# Migration Guide (Python — Sparkless 4.0)
This page helps you switch to **Sparkless 4.0** (Rust backend) from **PySpark** or from **Sparkless 3.x** (Polars Python backend).
## Sparkless 3.x → 4.0
| **Backend** | Polars **Python** package | **Rust** crate (robin-sparkless) |
| **Install** | `pip install sparkless` | `pip install ./python` (this repo) |
| **Import** | `from sparkless.sql import SparkSession` | Same |
| **API** | PySpark-like | Same PySpark-like API |
| **Runtime** | Polars + Python | Native extension + Rust; no Polars Python |
**What to do:**
1. Install the 4.0 package from the [robin-sparkless](https://github.com/eddiethedean/robin-sparkless) repo: `pip install ./python` (or from a built wheel).
2. Keep your existing `from sparkless.sql import SparkSession, functions as F` and DataFrame code.

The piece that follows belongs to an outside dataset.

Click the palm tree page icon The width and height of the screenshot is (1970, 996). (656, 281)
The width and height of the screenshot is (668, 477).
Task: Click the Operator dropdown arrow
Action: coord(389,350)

3. Use `SparkSession.builder.app_name("...").get_or_create()` if you already do; 4.0 supports the same builder API.
4. See [PySpark differences](PYSPARK_DIFFERENCES.md) for any behavioral differences from PySpark (and thus from Sparkless 3.x where it matches PySpark).
No code changes are required for typical tests and pipelines; the main difference is the execution engine (Rust instead of Polars Python).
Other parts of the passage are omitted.